Лефир проснулся несколькими часами позже. Может, он спал бы ещё долго, но в его сознание ворвался резкий звук от того, что хлопнула дверь внизу. Он не был исцелён до конца, и потому потребовалось время, чтобы открыть глаза и хотя бы подготовиться к встречи с нервным посетителем, который столь грубо обошёлся с дверью, что было несвойственно похитителям принца. Но увидеть ничего Лефириус не успел, поскольку через мгновение чьи-то руки подняли его голову, причём подняли резко, порывисто, но не стремясь причинить боль, и принц оказался стиснут в объятиях. Некоторое время пленник находился в полнейшей растерянности, прижимаемый к чьему-то тёплому, пахнущему сиренью, но дрожащему телу. Принц, воспользовавшись хоть немного восстановившимися силами, изловчился посмотреть на пришедшую, и с немалым удивлением увидел заплаканное лицо Элейны. Она, как ни странно, не смотрела на него, а просто бездумно прижимала его голову к себе, дрожа от беззвучных рыданий. Её слёзы катились крупными каплями ему на лицо, и он чувствовал их солёный вкус на своих губах. Лефир заворожено смотрел на отражения пламени свечей стоящего на полу канделябра в её наполненных слезами глазах, но видел в них отражение пламени костра из своего кошмара. Судорожно и прерывисто она пыталась вдохнуть побольше воздуха, при этом стискивая пальцами плечо принца. Это окончательно вывело его из забытья, и он приложил все усилия, чтобы высвободиться, но девушка не позволила ему этого сделать, что было весьма просто, поскольку силы их по-прежнему были не равны. Решив подождать более благоприятного момента, Лефир просто постарался передвинуться так, чтобы слёзы ведьмы не попадали на его лицо. Он совершенно не мог понять или как-то объяснить себе поведение девушки, но в то, что она испытывала хоть какие-то положительные эмоции к нему, он не верил и даже не допускал мысли, что что-то могло измениться.

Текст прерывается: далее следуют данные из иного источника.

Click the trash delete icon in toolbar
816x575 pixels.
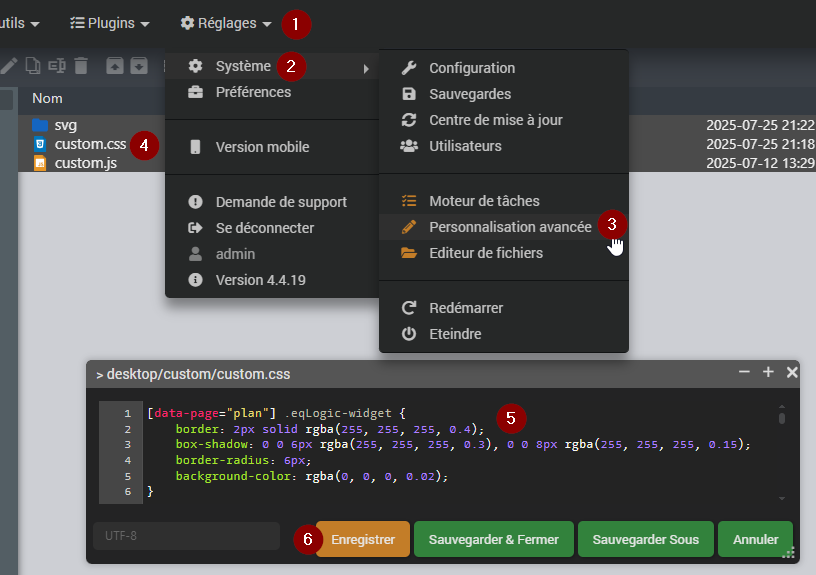pyautogui.click(x=81, y=66)
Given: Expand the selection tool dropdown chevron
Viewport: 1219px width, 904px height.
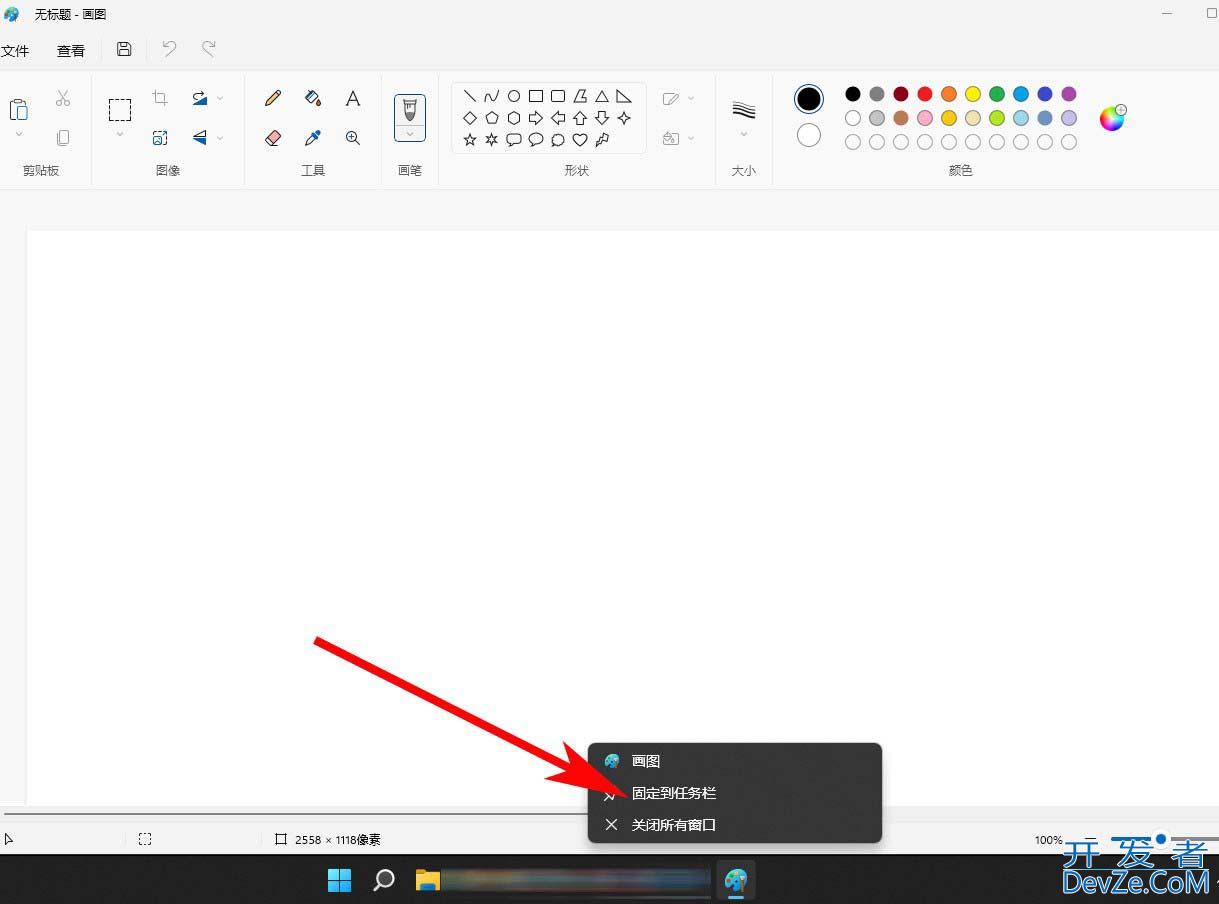Looking at the screenshot, I should pyautogui.click(x=120, y=135).
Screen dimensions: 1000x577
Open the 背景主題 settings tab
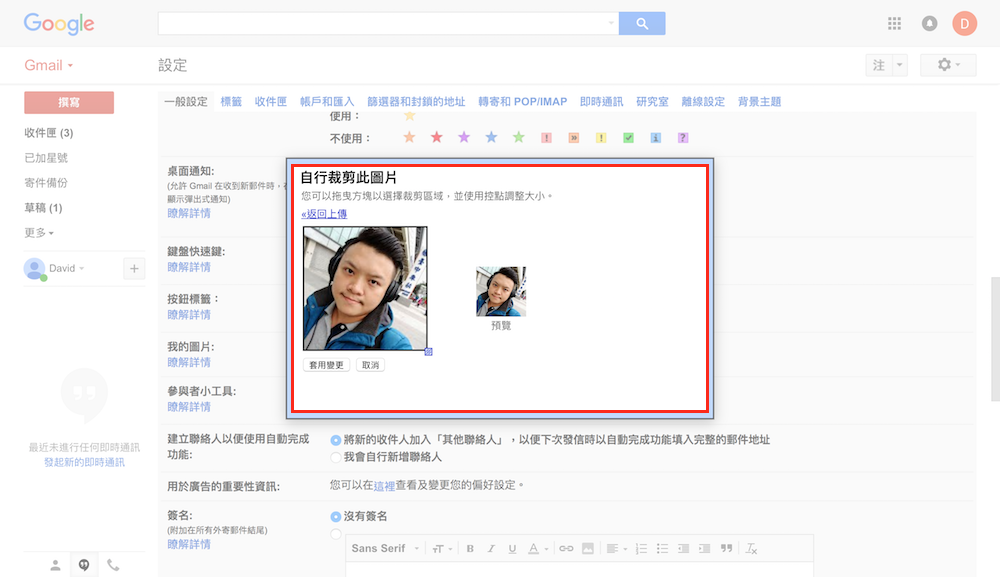[x=759, y=102]
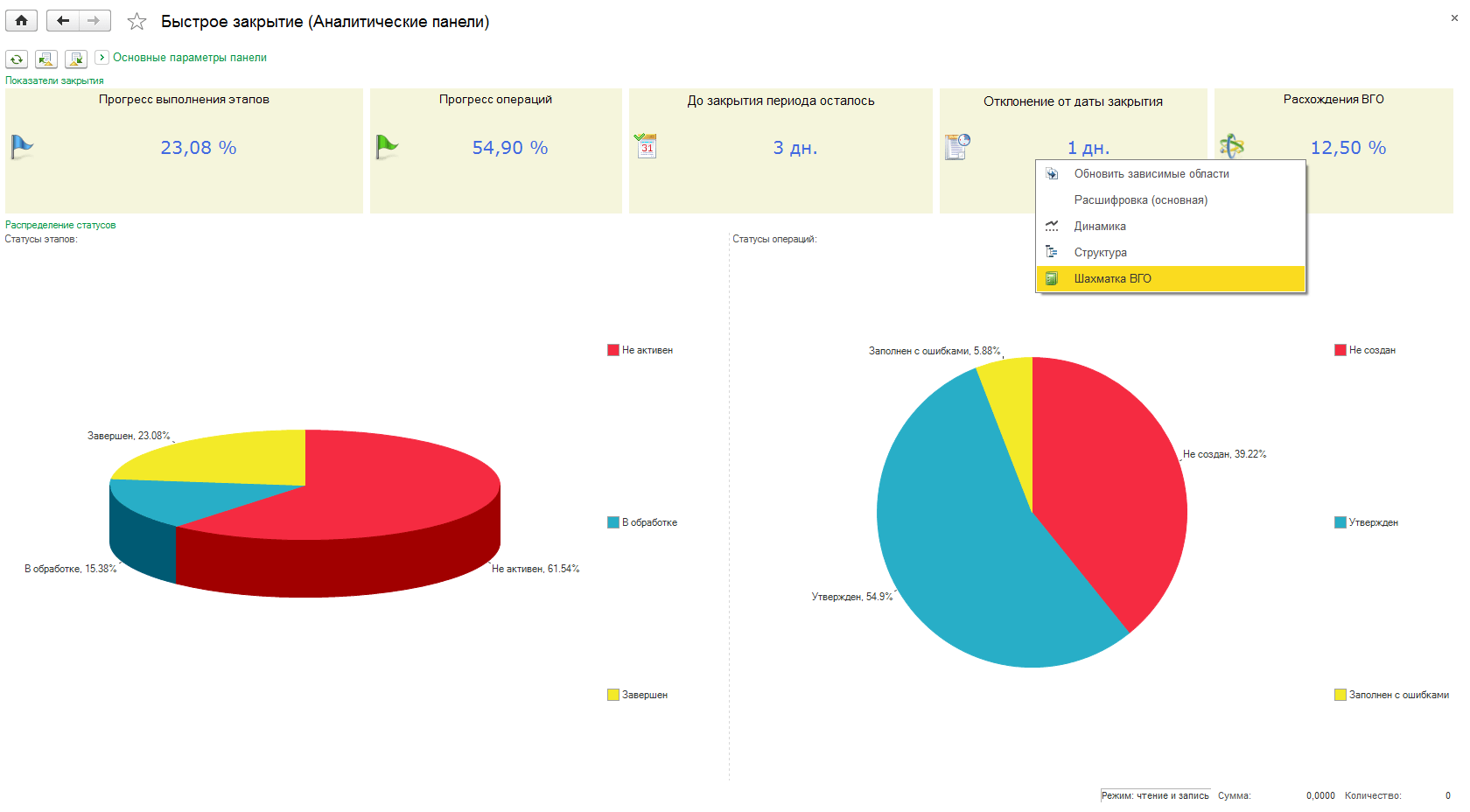Click the 54,90 % operations progress value

coord(510,148)
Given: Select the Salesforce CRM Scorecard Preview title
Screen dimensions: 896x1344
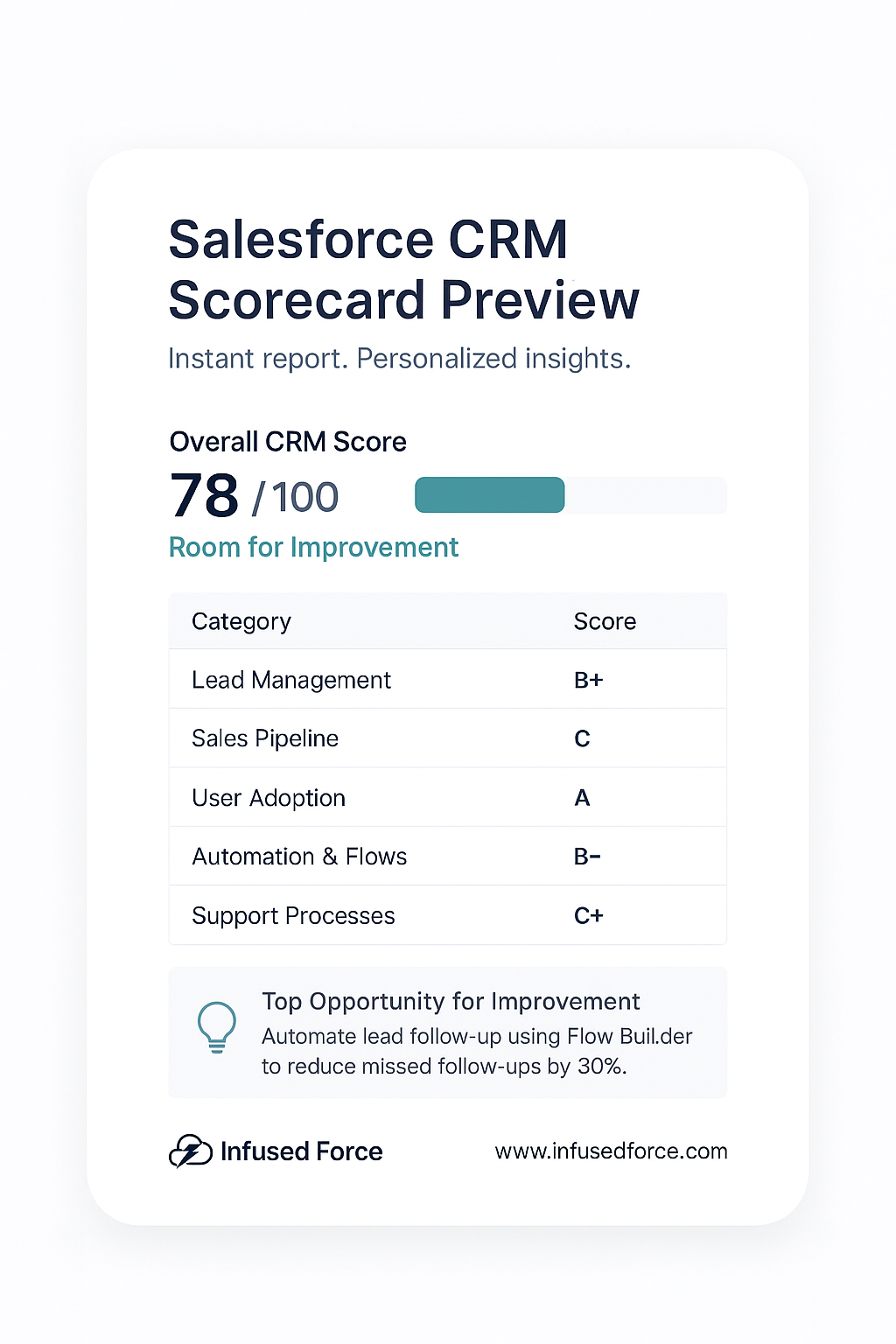Looking at the screenshot, I should (x=402, y=269).
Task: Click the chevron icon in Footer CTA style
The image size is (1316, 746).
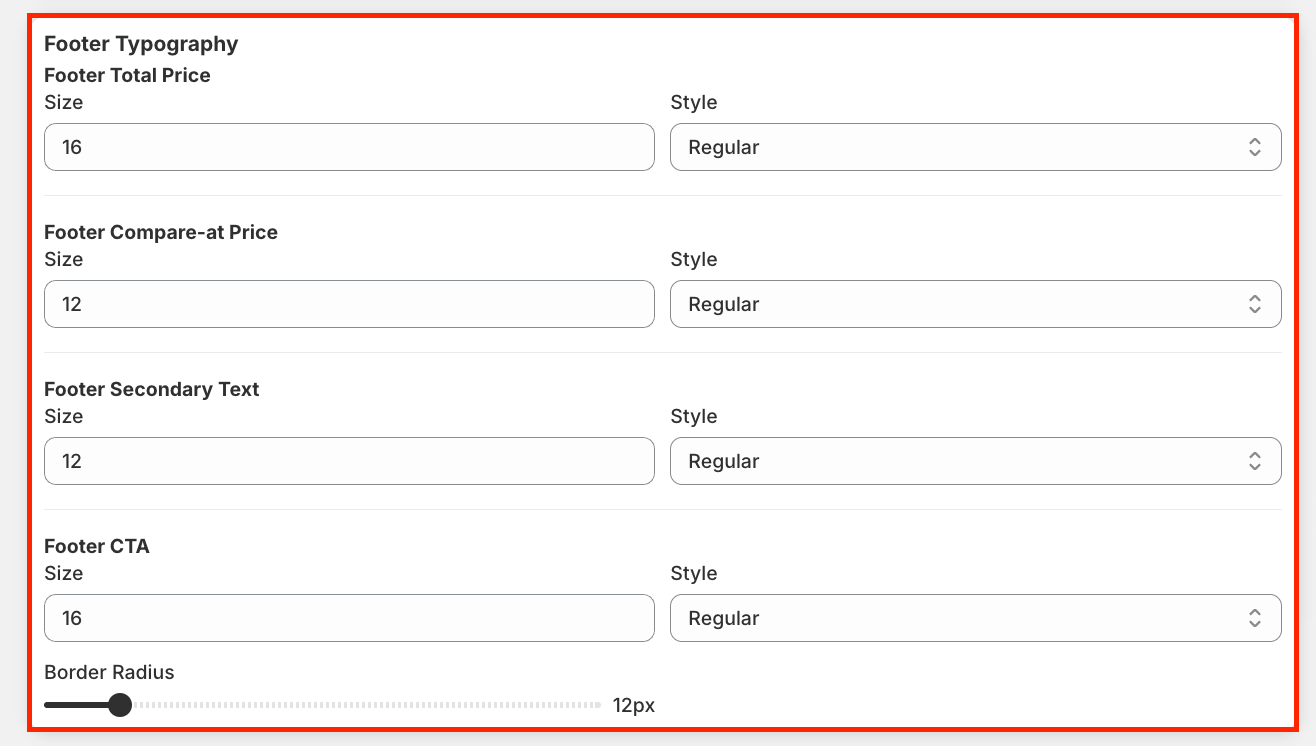Action: point(1254,618)
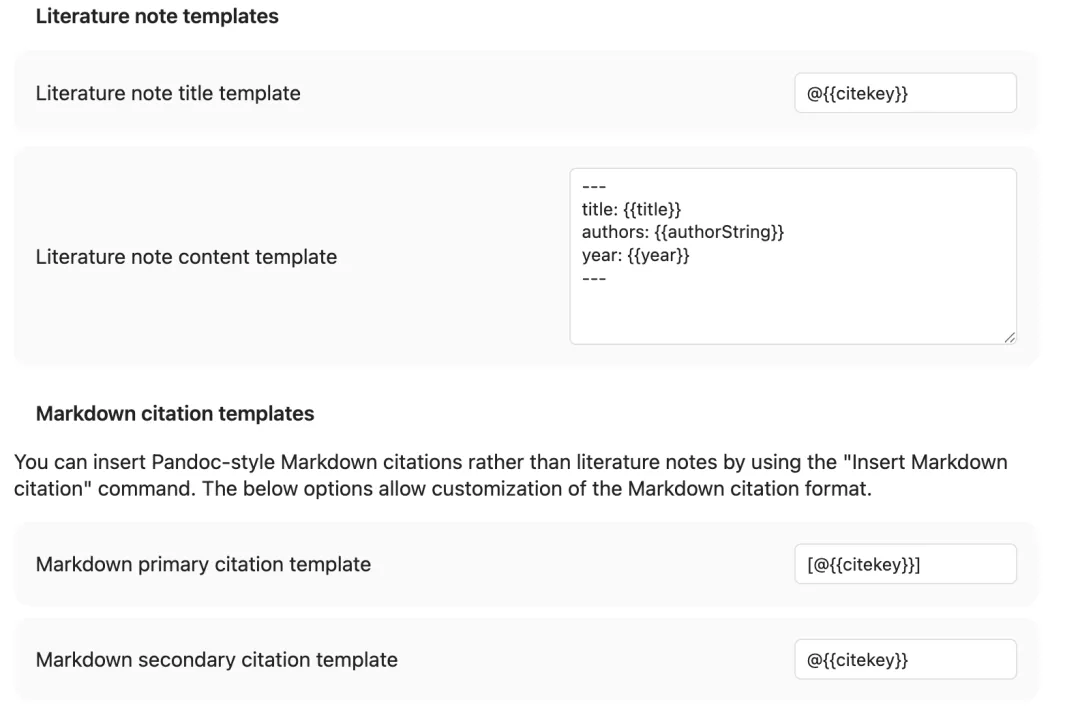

Принц был прав, и если бы он мог видеть, что происходило за стенами его башни несколько минут назад, то понял бы поведение своей старой знакомой.
4
Несколько минут назад она спокойно сидела на лужайке, покрытой старой пожухлой травой, сквозь которую начинали тоненькими копьями прорастать свежие зелёные травинки, и подставляла лицо тёплому весеннему солнцу. Тихое умиротворение правило миром: утренние птахи уже умолкли, а вечерние ещё не принялись разрывать тишину своим щебетанием, ветра практически не ощущалось, воздух был по-весеннему сырой и тёплый. Но эту идиллию нарушил крик филина. Эти ночные птицы обычно общались по вечерам или ранним утром, пока ещё царили сумерки, и это было отлично известно девушке, а посему не оставалось сомнений, что уханье филина - это знак. Условный знак, принятый ими с Фогуном когда-то давным-давно, скорее, ради шутки: ни он, ни она так ни разу и не воспользовались им за те неполные пять лет, что они жили вместе в этом замке и за те десятилетия, что они вообще были знакомы. И вот в этот безмятежный весенний день сигнал был подан. Что-то зловеще-тревожное послышалось девушке в этом звуке, и она сразу же бросилась к смотровой площадке. Ловко и беззвучно вскарабкавшись по верёвочной лестнице, она оказалась на деревянной площадке, расположенной в ветвях высокого раскидистого дерева. Сперва она увидела людей: их было много и они перемещались не очень-то осторожно, так что несмотря на болотного цвета плащи, их было легко заметить за счёт постоянного движения. Они рассредоточивались, стремясь окружить замок, и это получалось весьма неплохо при их количестве.